Best Practices for Ensuring Strong Business Continuity
Business Continuity And Disaster Recovery Best Practices From The Availability Trenches
As a Marine I learned the hard way how difficult it is to think straight under pressure. Now I find myself after two decades in the trenches of business continuity and disaster recovery (BC/DR) realizing some of the same lessons-learned apply to Information Technology! Since becoming a business technologist in the mid-1990’s, I’ve been ambushed by unexpected problems, had to “march” at double-time to meet our business objectives, and sweat it out waiting to see if a plan-of-attack was going to work like our marching orders said it would!
So, I’d like to save you some of the blood, sweat, and tears I’ve experienced along the way by sharing with you these six valuable lessons-learned from the trenches. These are lessons that may seem like common sense… but you’d be surprised how many people ignore them and fail.
Let’s say you have your primary data center, including all your applications and data, in Atlanta, Georgia. I don’t recommend building your secondary data center in a town just 15 miles away. A single event could easily disable both data centers.
Though a “safe” distance depends on geography and other factors, a general rule is this: you want to maintain a full copy of your mission critical data at least 150+ miles away, and have the IT resources needed to use the data for business continuance and recovery. That will usually be sufficient to ensure both data centers are not affected by a single disaster, and your company will be able to continue doing business even if a serious outage or loss occurs.

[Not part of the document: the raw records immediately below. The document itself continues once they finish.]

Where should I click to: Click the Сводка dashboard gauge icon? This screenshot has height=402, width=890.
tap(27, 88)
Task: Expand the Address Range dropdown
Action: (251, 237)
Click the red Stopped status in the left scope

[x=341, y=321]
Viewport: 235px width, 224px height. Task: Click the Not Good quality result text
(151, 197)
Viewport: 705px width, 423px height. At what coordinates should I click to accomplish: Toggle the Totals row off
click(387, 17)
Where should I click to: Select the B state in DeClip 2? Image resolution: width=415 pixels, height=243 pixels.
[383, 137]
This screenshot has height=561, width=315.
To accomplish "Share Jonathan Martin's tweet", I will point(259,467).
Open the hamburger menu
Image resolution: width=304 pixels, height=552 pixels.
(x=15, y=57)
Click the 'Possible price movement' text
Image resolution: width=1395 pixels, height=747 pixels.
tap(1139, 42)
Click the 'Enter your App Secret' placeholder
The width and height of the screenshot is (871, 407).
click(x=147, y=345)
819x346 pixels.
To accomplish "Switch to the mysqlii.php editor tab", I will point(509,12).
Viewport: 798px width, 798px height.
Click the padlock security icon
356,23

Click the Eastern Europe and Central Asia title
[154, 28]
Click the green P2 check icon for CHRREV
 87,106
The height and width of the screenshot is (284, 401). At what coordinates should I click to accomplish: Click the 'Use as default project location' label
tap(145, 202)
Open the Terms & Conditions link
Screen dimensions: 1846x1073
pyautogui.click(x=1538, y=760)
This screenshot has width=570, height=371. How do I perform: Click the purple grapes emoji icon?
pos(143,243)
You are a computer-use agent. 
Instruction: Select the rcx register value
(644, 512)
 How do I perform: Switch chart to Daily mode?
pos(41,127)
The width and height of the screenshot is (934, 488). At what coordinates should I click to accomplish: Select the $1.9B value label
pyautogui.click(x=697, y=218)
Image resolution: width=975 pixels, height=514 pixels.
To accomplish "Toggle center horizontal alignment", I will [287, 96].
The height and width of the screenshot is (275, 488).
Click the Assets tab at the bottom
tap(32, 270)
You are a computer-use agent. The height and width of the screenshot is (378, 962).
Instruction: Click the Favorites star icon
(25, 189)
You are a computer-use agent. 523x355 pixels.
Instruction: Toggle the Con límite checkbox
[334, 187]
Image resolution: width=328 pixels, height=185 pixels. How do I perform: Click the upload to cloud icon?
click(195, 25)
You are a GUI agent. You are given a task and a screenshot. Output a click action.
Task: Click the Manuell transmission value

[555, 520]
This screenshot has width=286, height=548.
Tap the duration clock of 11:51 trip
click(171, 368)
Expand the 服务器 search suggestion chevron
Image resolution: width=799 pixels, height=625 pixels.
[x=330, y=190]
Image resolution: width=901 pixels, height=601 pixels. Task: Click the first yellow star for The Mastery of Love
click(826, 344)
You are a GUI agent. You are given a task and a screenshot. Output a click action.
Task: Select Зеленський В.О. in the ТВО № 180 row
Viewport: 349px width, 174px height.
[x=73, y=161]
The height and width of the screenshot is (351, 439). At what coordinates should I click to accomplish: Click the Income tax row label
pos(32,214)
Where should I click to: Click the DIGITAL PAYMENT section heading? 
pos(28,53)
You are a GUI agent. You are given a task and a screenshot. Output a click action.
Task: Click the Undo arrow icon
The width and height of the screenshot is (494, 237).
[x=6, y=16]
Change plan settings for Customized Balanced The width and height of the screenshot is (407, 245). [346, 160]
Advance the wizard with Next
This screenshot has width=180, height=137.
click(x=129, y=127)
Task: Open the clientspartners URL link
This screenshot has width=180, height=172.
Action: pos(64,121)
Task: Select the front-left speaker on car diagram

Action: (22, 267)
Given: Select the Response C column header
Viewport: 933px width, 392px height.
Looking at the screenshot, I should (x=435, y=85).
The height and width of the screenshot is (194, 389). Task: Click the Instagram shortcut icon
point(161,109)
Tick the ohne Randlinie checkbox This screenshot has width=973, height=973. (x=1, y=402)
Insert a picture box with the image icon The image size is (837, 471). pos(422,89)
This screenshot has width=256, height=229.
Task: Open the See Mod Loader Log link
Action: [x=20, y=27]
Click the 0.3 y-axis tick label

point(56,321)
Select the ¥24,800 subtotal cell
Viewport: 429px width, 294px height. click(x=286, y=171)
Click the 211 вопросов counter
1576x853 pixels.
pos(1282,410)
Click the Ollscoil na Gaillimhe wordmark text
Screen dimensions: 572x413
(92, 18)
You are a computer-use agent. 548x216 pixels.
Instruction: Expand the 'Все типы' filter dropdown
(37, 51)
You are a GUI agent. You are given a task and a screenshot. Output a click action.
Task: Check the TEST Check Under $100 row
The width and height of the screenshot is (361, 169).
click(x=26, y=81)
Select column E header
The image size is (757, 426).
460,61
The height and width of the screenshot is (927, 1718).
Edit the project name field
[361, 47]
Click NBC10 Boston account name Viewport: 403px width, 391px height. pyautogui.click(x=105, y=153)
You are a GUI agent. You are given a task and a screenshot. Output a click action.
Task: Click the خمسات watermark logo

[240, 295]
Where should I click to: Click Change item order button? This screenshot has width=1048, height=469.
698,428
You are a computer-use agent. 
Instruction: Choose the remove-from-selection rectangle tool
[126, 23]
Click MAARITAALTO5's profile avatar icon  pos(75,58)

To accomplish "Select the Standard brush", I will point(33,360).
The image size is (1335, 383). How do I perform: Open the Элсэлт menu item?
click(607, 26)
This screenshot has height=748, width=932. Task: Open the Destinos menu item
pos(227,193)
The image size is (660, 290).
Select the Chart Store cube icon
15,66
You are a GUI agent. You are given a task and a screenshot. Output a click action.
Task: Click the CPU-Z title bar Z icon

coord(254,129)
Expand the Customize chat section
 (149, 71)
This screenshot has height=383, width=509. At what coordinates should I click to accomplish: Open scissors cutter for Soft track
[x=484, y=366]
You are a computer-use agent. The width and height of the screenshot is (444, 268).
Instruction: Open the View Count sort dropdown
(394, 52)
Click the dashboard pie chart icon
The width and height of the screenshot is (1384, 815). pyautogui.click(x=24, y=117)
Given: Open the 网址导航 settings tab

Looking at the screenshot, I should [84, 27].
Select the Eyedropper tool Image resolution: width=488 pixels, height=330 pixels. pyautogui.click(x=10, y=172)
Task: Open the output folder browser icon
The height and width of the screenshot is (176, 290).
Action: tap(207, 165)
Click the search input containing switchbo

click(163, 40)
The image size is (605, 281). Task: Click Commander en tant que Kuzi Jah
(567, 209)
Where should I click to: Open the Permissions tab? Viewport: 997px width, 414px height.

Ideally, the two data centers would be on separate power grids, but in spite of this general rule, there may be specific use-cases where it’s perfectly appropriate to locate your primary and secondary data centers nearby. Just do your homework or consult with an expert prior to making any final decisions.
An untested plan is a failed plan. If you’ve never tested your plan realistically, it almost certainly will fail because people won’t know which end is up when the chaos hits. There are many kinds of tests, and you will want to leverage them all. There are tests that focus on one particular process. There are tests that assume a limited type of disaster. And unfortunately these days, there are tests where we have to imagine our primary site has been turned into a big, smoking crater.
Testing accomplishes multiple goals: it verifies whether your recovery procedures are correct (or perhaps more importantly, incorrect!), and it makes people familiar with the procedures so they can function in a crisis situation. Tests are practice runs for your plan – and practice makes perfect.
Let’s say you have a very clear idea of your critical business processes, the associated applications and their SLAs, your infrastructure and data sources, and what steps are necessary to recover everything within your Recovery Point and Recovery Time Objectives. In fact, your plan is a beautiful thing: documented, tested, and proven!
Now, picture yourself six months down the line. You have deployed a new application system, moving applications off a physical server platform and into the cloud. Guess what? All your plans and tests related to that area of the business have become outdated and irrelevant overnight. If you have a disaster, all your hard work will have been for nothing because you won’t be able to recover anything (at least not without a lot of late nights and hair pulling). Unless, of course, you practice rigorous change management and keep your plan in alignment with your production environment.
You could have the best BC/DR plan in the world, but if people can’t get to the documents and run-books in a time of crisis, it’s all useless. So if, like many companies, your plans are documented in the form of PDF, Word, Excel, and/or Visio files, you need to make sure all of this is organized and accessible to your team even if the primary infrastructure is destroyed. And never underestimate the importance of version control, and keeping the most updated documents in the system to avoid confusion. Having an inaccessible or inconsistent plan is almost as bad as having no plan at all.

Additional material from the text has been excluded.